● **WHAT THE TASK REQUIRES**: List every line of the data below that contains the word "should".

● **DATA**:
━━━━━━━━

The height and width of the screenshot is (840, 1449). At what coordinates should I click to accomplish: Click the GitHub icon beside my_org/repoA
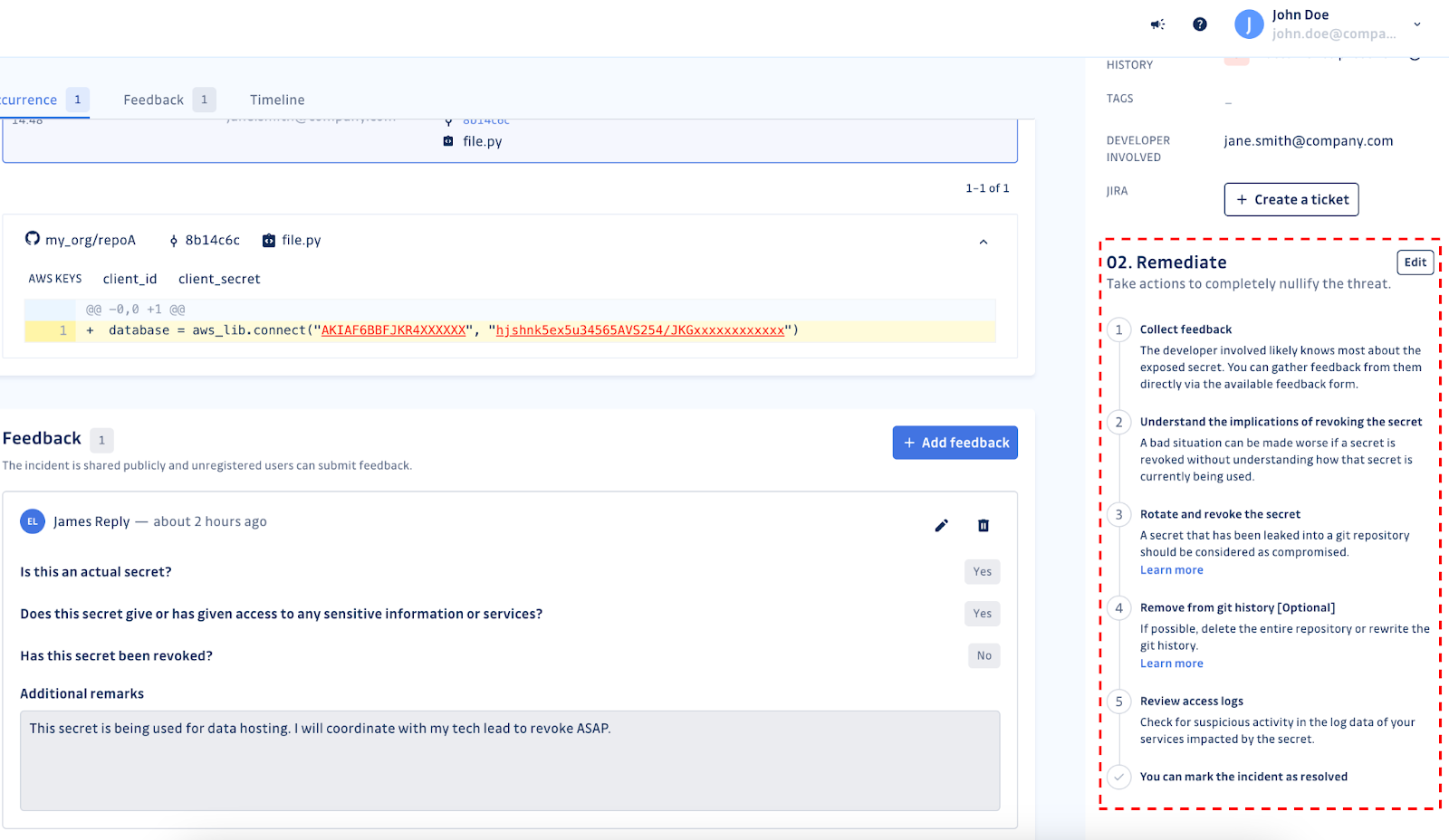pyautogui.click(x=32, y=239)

━━━━━━━━

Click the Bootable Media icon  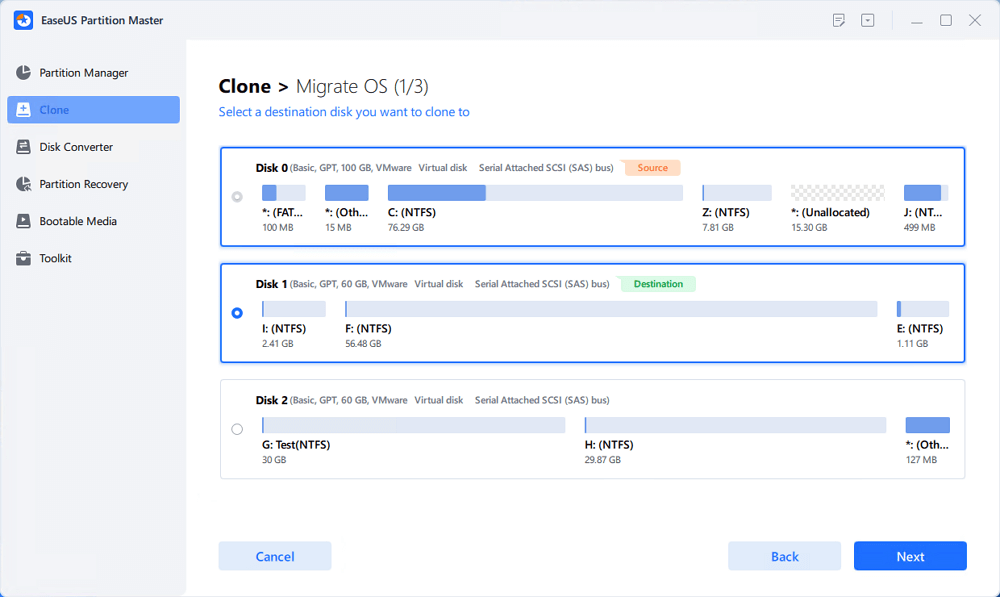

━━━━━━━━

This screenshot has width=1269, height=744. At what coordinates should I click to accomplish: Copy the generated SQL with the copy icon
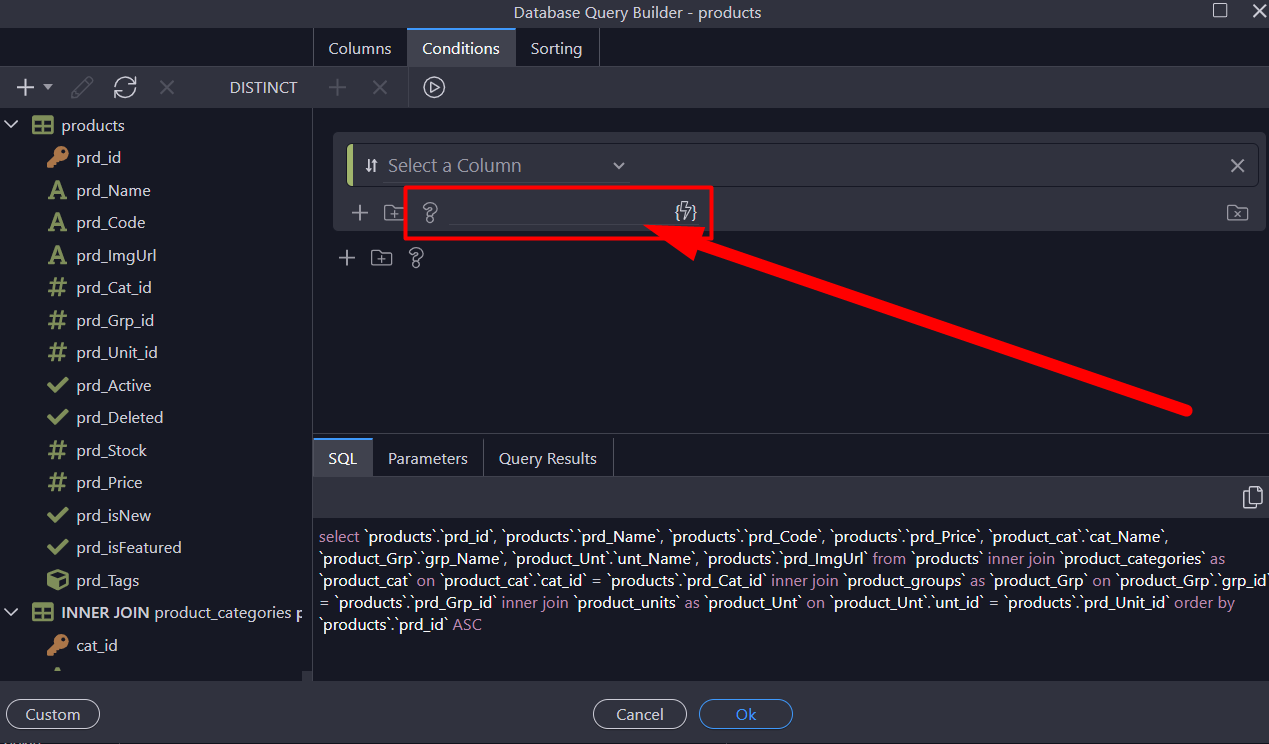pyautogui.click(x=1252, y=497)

━━━━━━━━

● **ANSWER FOR THE TASK**:
The height and width of the screenshot is (840, 1449). At what coordinates should I click to accomplish: Click the GitHub icon beside my_org/repoA
This screenshot has width=1269, height=744. At what coordinates should I click to accomplish: Copy the generated SQL with the copy icon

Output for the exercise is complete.